Thousands of marriages in Florida end in divorce every year. Divorce always has financial implications, and for the owner of a business, these can be severe. But there are steps that you can take to ensure that your business survives and is in good hands if you end up divorcing your partner.
The best solution is often the proactive one, and it’s true in this case. The surest way to safeguard your business is through a prenuptial agreement.
In a standard divorce where no prenup is present, a spouse may be entitled to up to 50% of a business, which may result in the court enforcing their partnership in the business or requiring one ex-spouse to buy the other out. This can spell the end of that business.

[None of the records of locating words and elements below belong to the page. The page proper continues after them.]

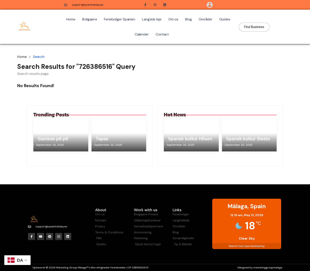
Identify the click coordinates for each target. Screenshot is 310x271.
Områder (205, 19)
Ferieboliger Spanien (119, 19)
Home (70, 19)
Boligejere (89, 19)
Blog (188, 19)
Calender (142, 34)
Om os (173, 19)
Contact (162, 34)
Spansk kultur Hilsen (190, 138)
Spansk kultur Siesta (248, 138)
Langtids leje (151, 19)
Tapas (102, 138)
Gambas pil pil (53, 138)
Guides (224, 19)
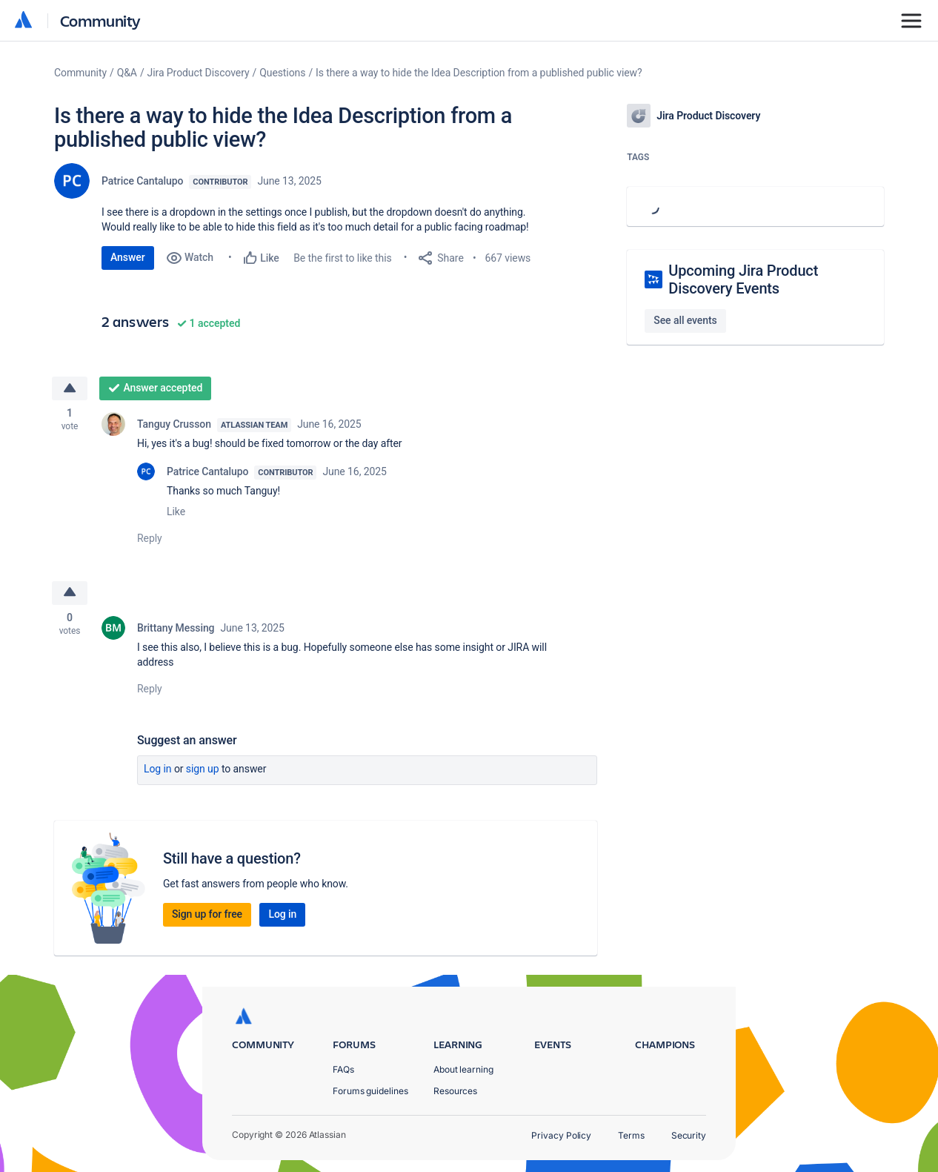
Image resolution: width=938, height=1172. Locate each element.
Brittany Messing (175, 629)
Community (100, 20)
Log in (158, 769)
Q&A (127, 73)
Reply (149, 538)
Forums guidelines (370, 1090)
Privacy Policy (561, 1135)
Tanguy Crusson (174, 424)
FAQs (343, 1069)
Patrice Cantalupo (142, 181)
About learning (463, 1069)
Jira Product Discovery (198, 73)
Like (176, 511)
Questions (282, 73)
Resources (455, 1090)
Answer (127, 257)
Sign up (202, 769)
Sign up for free (207, 915)
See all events (684, 320)
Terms (631, 1135)
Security (688, 1135)
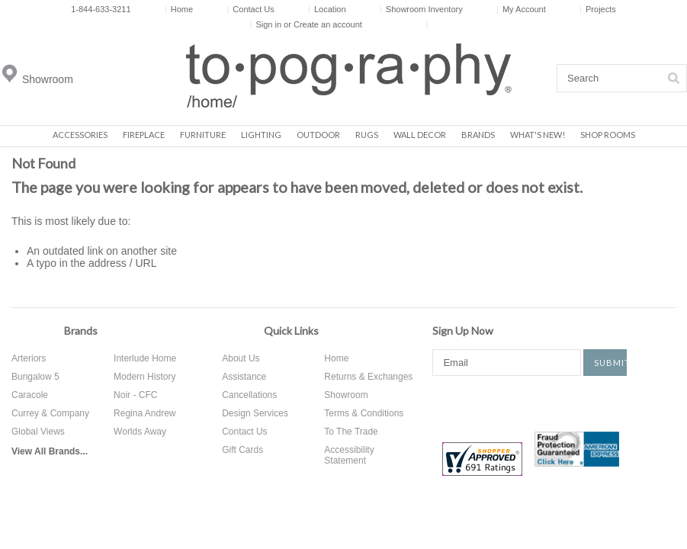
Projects (597, 9)
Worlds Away (140, 431)
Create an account (328, 24)
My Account (521, 9)
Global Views (38, 431)
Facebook (443, 402)
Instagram (565, 402)
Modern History (144, 376)
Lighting (261, 135)
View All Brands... (49, 451)
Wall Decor (419, 135)
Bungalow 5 (35, 376)
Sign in (268, 24)
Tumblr (616, 402)
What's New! (537, 135)
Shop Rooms (607, 135)
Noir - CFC (135, 395)
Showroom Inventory (421, 9)
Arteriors (28, 358)
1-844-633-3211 (100, 9)
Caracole (29, 395)
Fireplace (144, 135)
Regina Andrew (144, 413)
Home (179, 9)
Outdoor (318, 135)
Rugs (366, 135)
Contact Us (250, 9)
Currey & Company (50, 413)
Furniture (203, 135)
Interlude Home (145, 358)
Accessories (80, 135)
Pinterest (530, 402)
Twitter (494, 402)
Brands (478, 135)
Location (326, 9)
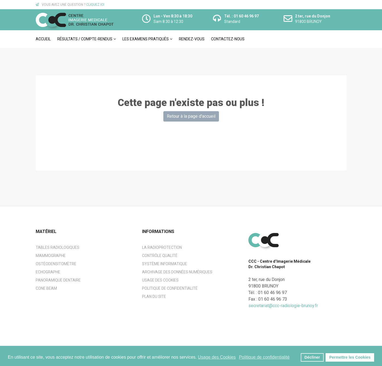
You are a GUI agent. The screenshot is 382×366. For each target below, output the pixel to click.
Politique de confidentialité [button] (264, 357)
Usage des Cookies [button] (217, 357)
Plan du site (154, 296)
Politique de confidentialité (170, 288)
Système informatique (164, 264)
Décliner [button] (312, 357)
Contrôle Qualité (160, 255)
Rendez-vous (191, 39)
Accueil (43, 39)
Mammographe (51, 255)
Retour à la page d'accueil (191, 116)
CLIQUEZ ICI (95, 5)
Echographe (48, 272)
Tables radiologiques (57, 247)
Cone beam (46, 288)
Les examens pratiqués (145, 39)
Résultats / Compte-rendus (84, 39)
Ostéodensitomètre (56, 264)
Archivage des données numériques (177, 272)
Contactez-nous (228, 39)
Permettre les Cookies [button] (350, 357)
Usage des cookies (160, 280)
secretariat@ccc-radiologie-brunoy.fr (283, 305)
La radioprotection (162, 247)
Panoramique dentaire (58, 280)
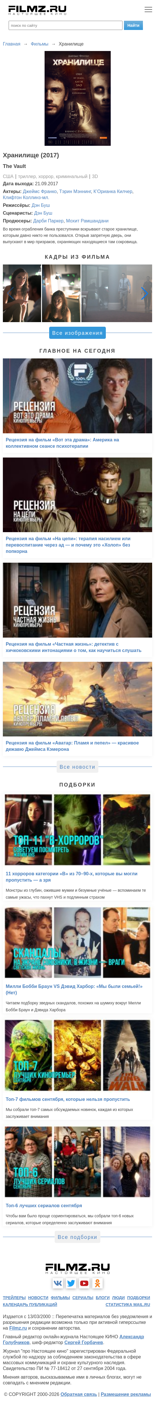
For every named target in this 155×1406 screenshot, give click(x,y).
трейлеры (14, 1297)
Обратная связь (79, 1394)
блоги (103, 1297)
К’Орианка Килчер (112, 191)
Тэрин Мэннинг (75, 191)
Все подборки (77, 1237)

But with a prenuptial agreement, you can specify what percentage of the business is considered joint property. By doing so, you can create an arrangement that takes care of both partners but leaves the business intact in the event that your marriage ends.
Solutions if you’re already married
A prenup might be an ideal solution, but it’s not useful if you’re already married. But there are still ways to protect your business.
One way to safeguard your business is through a trust. A trust allows you to protect assets from creditors, which includes someone you’re divorcing. Setting up a trust can shelter your business not just from a divorce but from other adverse events leading to lawsuits.
A lesser-known cousin to the prenuptial agreement is a postnuptial agreement. It works similarly to a prenup but is created during an existing marriage. This can often be a good option if you decide to establish a business after getting married.
Divorce can often wreak havoc on the couple’s finances, and a business can suffer greatly as a result. But you have legal means at your disposal to safeguard your business in the event of a divorce.